> [Given passage]
- - -

# Anyone Song That Gets You Strangely Absorbed When You're High?



## stonedbollweevil (Sep 12, 2008)

Hey 

i've been wondering if this happens with other people too, does any one particular song always manage to get you a bit umm absorbed when you're high ?? for me it's always been King Crimson's 'I talk to the wind' that seems to get me strangely :0


----------



## tyke1973 (Sep 13, 2008)

gregory issacs hard drugs/stonelove ragga style;


----------



## Crumbles (Sep 13, 2008)

I remember - Twiztid

got i just wanna listen to it all the fuckin time when i get high

makes me think of the good times


----------



## hyphyjoose (Sep 14, 2008)

http://www.youtube.com/watch?v=8RXRE6hP1Yw

when i'm sober, i don't like this song much. but when i'm high..omfg


----------



## fdd2blk (Sep 14, 2008)

hyphyjoose said:


> http://www.youtube.com/watch?v=8RXRE6hP1Yw
> 
> when i'm sober, i don't like this song much. but when i'm high..omfg


i'm not high enough. 


try this one .......... YouTube - Ministry - Just One Fix


----------



## grow space (Sep 14, 2008)

- - -

> [Information shown]
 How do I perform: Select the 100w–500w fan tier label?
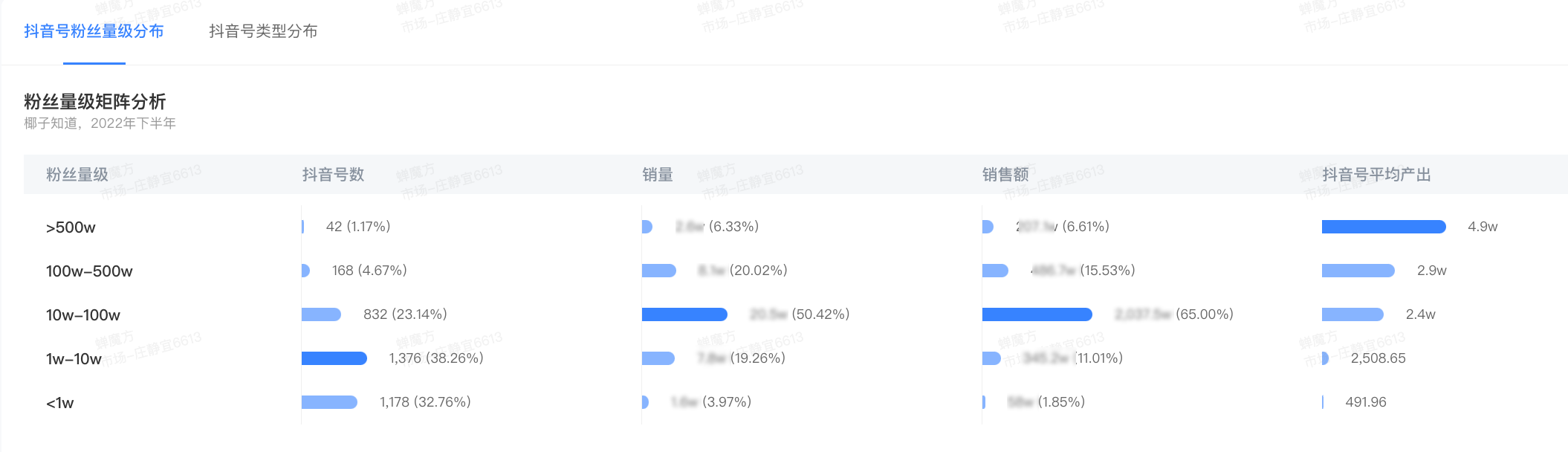89,271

- - -

> [Goals]
1. Duplicate the text of the forum thread on songs while high, starting at "## hyphyjoose (Sep" and ending at "fdd2blk (Sep 14, 2008)".
2. Extend the forum thread on songs while high, picking up from its final line.
The material above comes from a separate, unrelated source.

> [Answers to the problems]
1.
## hyphyjoose (Sep 14, 2008)

http://www.youtube.com/watch?v=8RXRE6hP1Yw

when i'm sober, i don't like this song much. but when i'm high..omfg


----------



## fdd2blk (Sep 14, 2008)

2.
everybody whoaz high say good fucking day-now il go and smoke some more of this street shit- actually this bud is very good strong indika I think-keep up the smoking lads 'ay'


----------



## hyphyjoose (Sep 14, 2008)

grow space said:


> everybody whoaz high say good fucking day-now il go and smoke some more of this street shit- actually this bud is very good strong indika I think-keep up the smoking lads 'ay'


umm

what?

and good look fdd


----------



## fdd2blk (Sep 14, 2008)

get a little funky, ................ YouTube - Musical Youth - Pass The Dutchie live in 1983 (with lyrics)


----------



## cleatis (Sep 16, 2008)

Venus in furs by Velvet underground sucks me in every time I hear it, just more so when I'm under the influence


----------



## rawgit (Sep 16, 2008)

Cygnus X1, trippin on the spinning black hole on the vinyl.


----------



## fdd2blk (Sep 16, 2008)

YouTube - PRIMUS THE TOYS GO WINDING DOWN


----------



## Stoney McFried (Sep 16, 2008)

YouTube - I Put A Spell On You - Creedence Clearwater Revival


----------



## doublejj (Sep 16, 2008)

It helps I'm a big Trojan fan:

YouTube - Fleetwood Mac - Tusk


----------



## erockolm (Sep 17, 2008)

YouTube - Chad VanGaalen - Molten Light
YouTube - Chad Vangaalen - Red Hot Drops
Great vids, love chad vangaalen 
YouTube - Okkervil River - For Real
YouTube - Okkervil River "Lost Coastlines"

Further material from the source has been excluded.